Convert the lines starting at the one containing "The height and width of the screenshot is (819, 1456)." and ending at the one containing "Open the Floor Plan tab" into a JSON list of strings, one string per line, with blank lines omitted.

_Pointing records for text and elements:_
☆ ☆ ☆

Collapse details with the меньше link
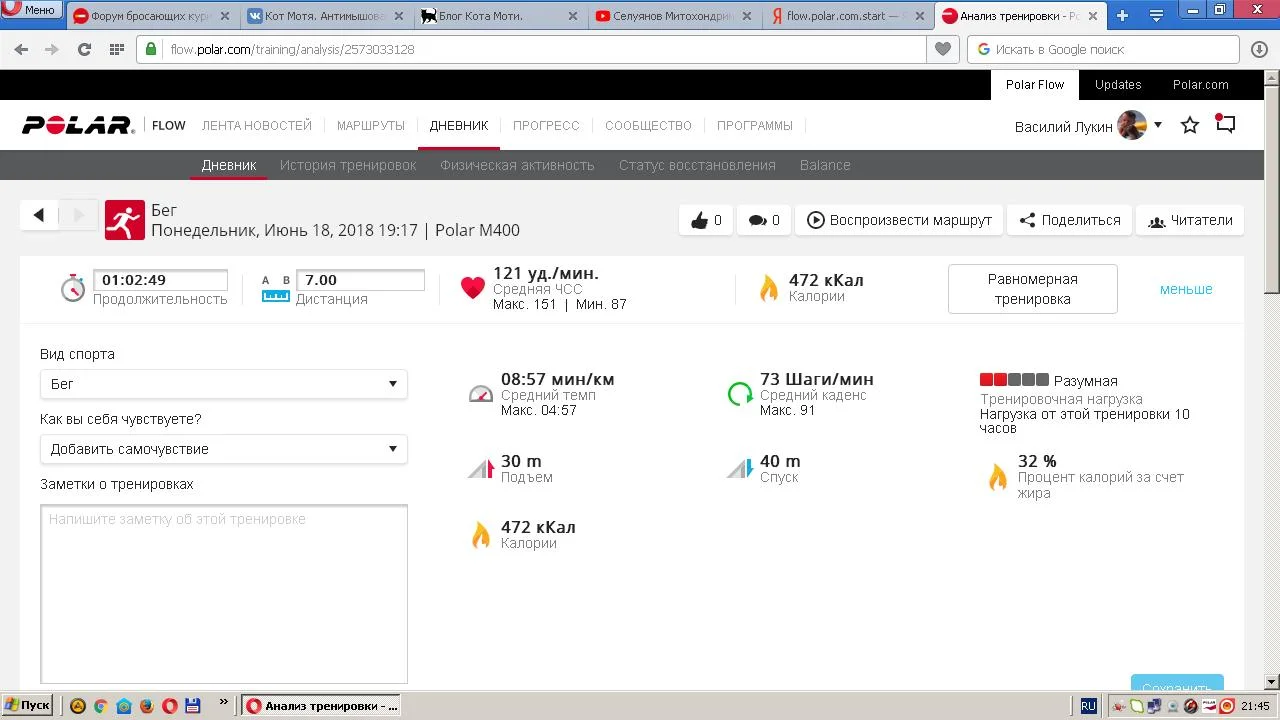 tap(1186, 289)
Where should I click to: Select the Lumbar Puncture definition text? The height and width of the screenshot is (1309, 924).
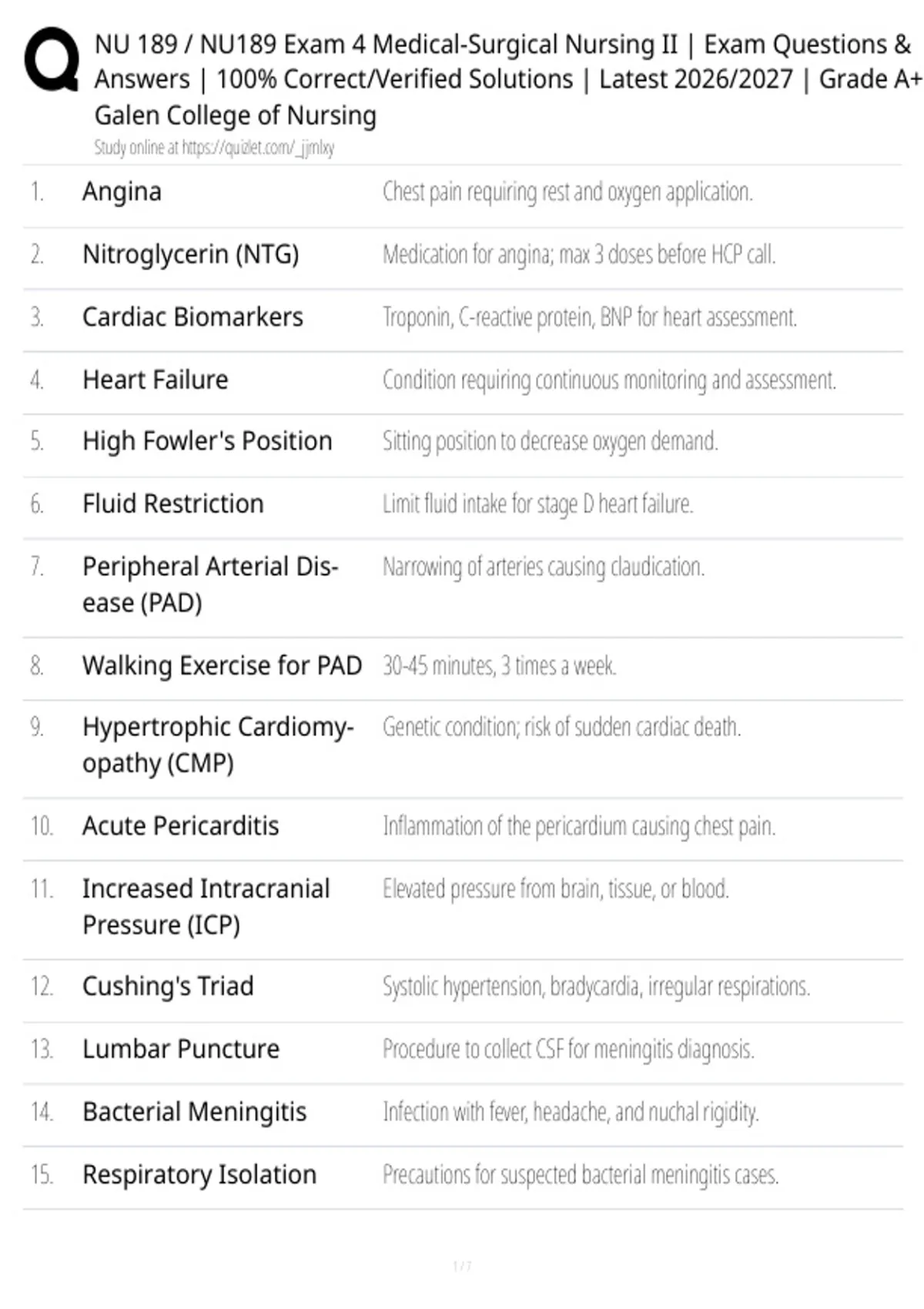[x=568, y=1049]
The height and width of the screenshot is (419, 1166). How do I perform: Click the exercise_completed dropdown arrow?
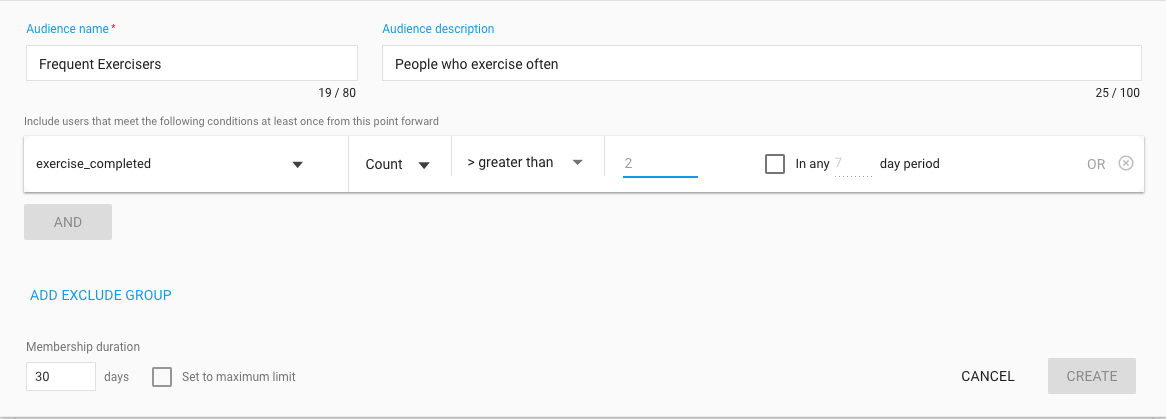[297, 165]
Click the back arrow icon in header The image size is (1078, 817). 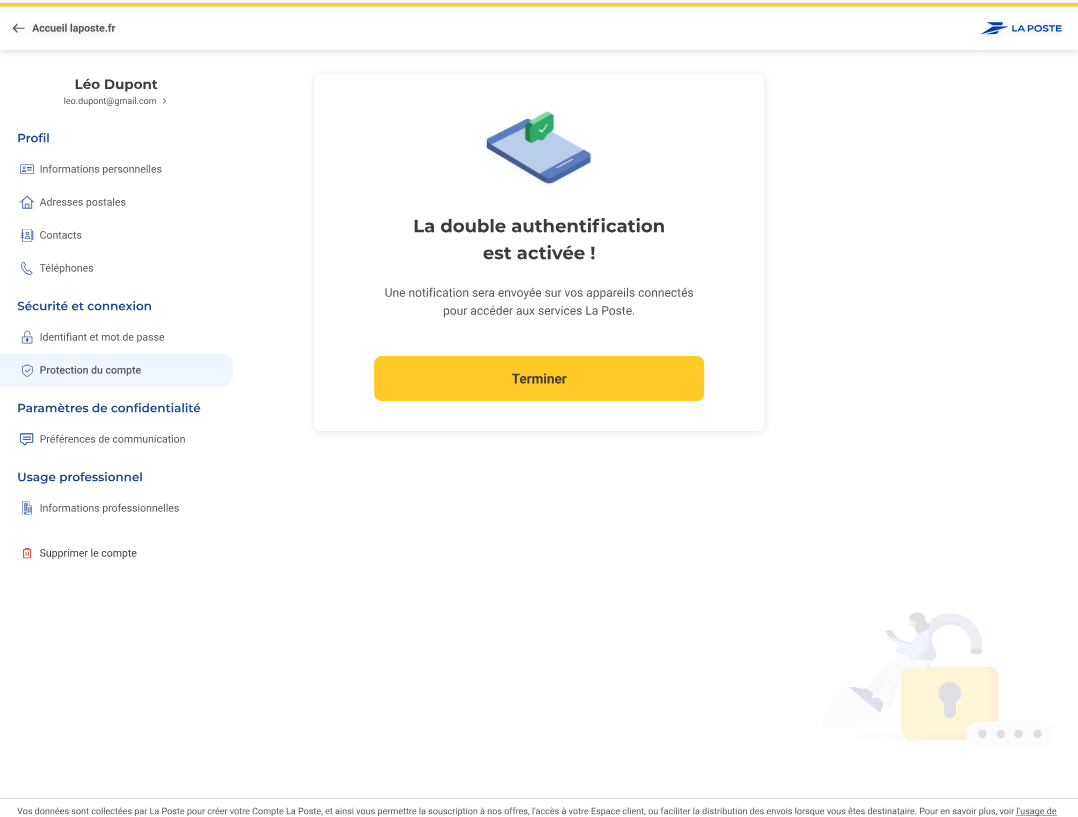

☆ ☆ ☆

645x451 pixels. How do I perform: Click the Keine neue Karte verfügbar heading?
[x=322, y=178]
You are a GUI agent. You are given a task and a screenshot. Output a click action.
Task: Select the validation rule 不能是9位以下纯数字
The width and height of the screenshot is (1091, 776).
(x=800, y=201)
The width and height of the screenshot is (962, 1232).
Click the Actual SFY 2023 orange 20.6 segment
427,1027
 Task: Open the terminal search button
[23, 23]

☆ ☆ ☆

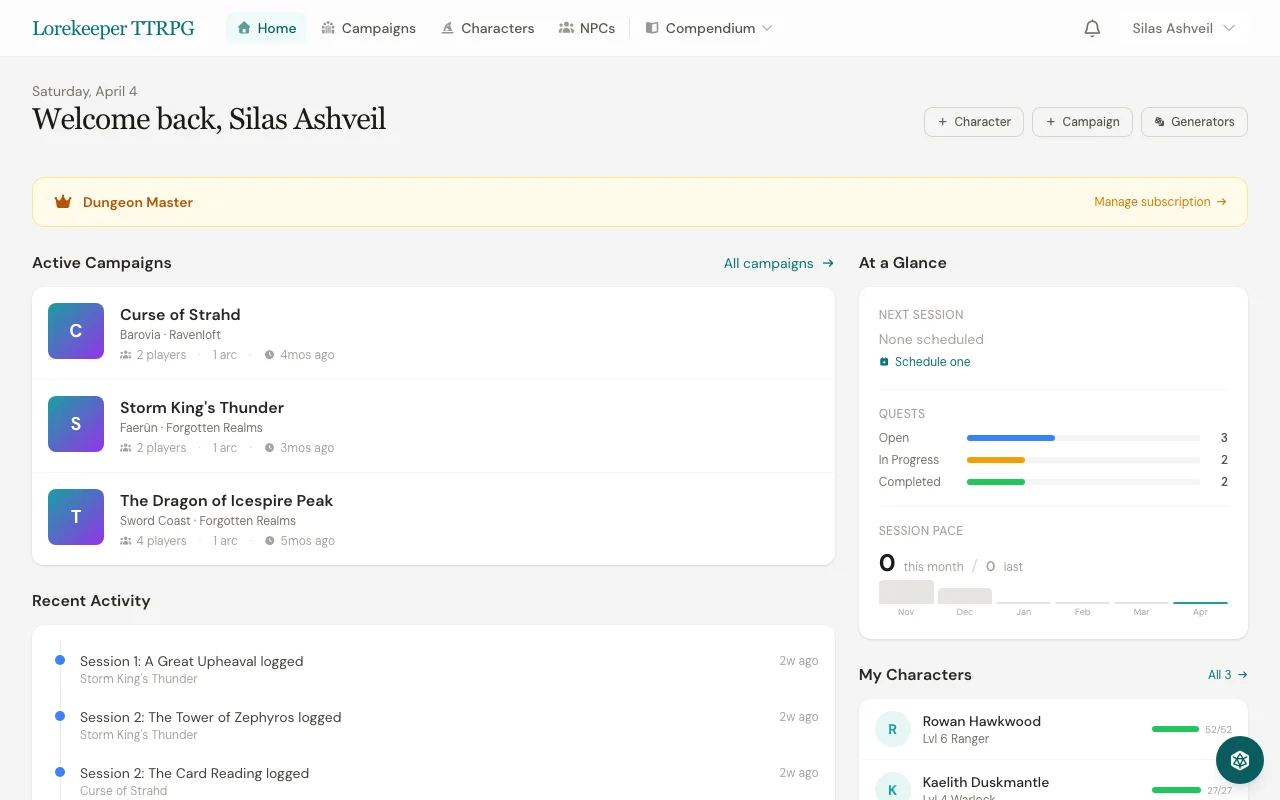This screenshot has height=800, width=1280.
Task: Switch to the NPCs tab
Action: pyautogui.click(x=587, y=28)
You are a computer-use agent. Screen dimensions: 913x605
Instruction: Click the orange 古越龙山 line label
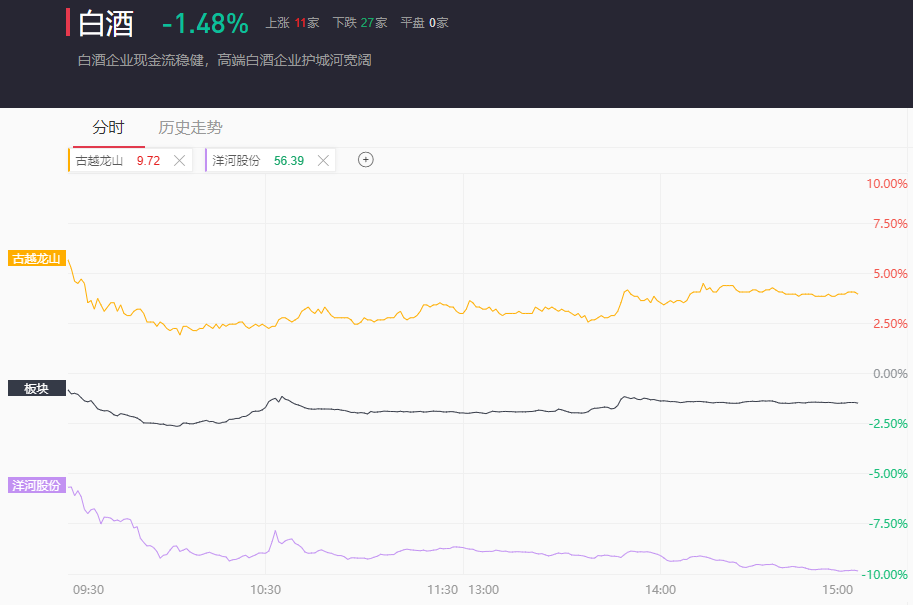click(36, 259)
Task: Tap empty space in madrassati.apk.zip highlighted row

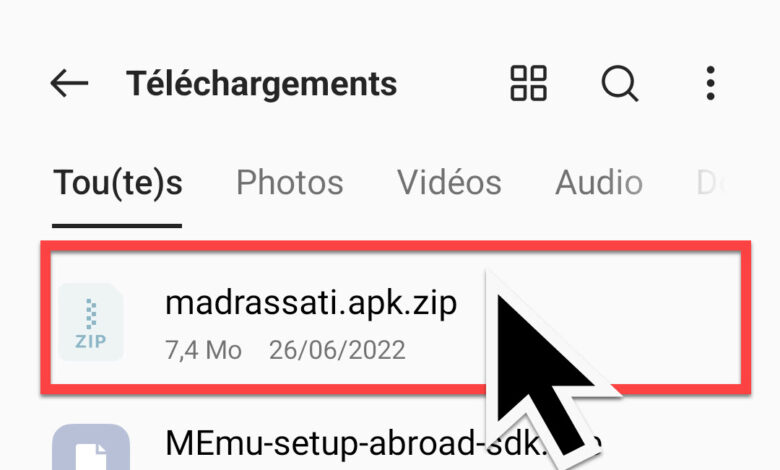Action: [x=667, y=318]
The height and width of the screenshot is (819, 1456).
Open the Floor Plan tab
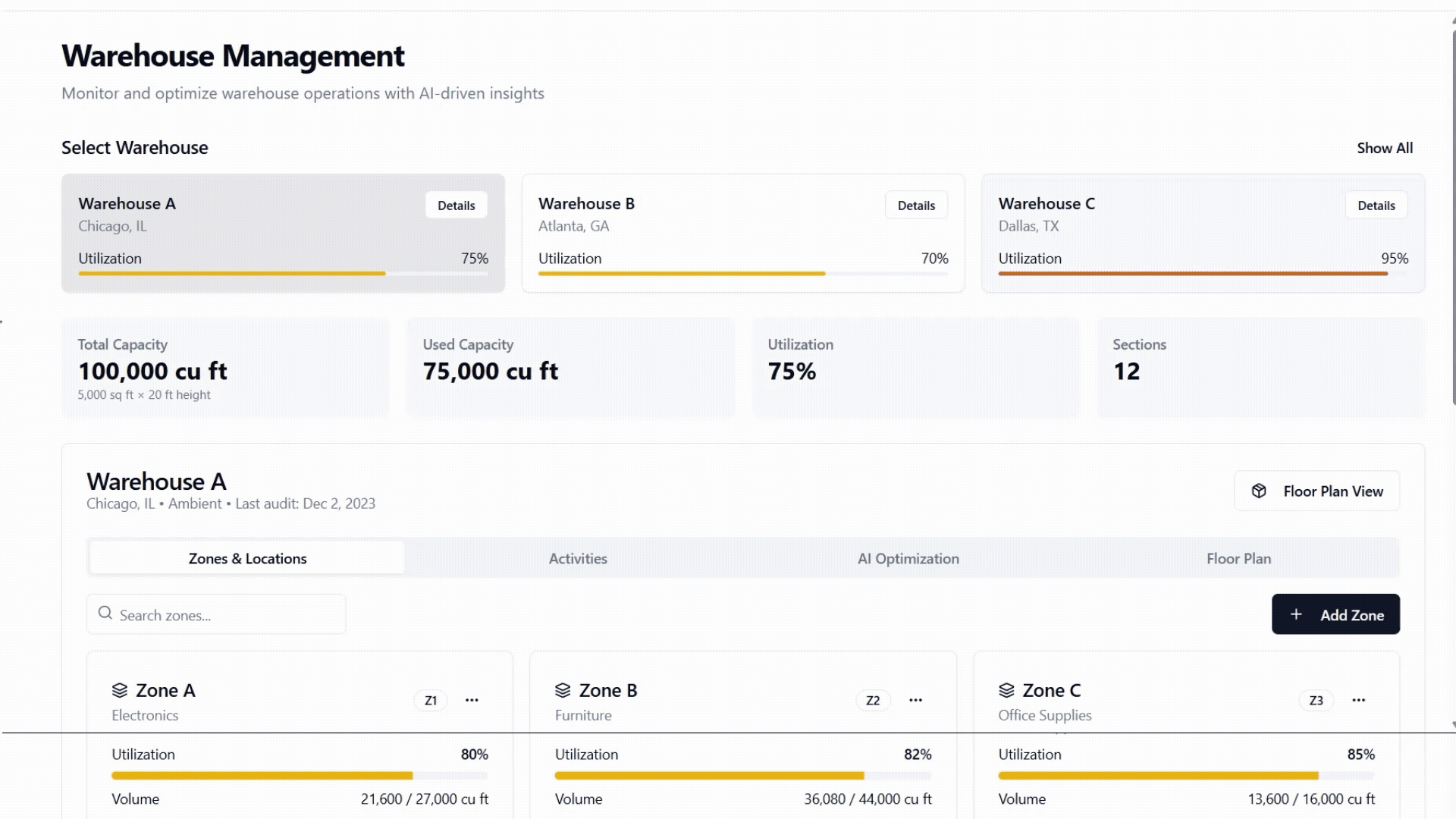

☆ ☆ ☆

_Exercise result:_
[
  "The height and width of the screenshot is (819, 1456).",
  "Open the Floor Plan tab"
]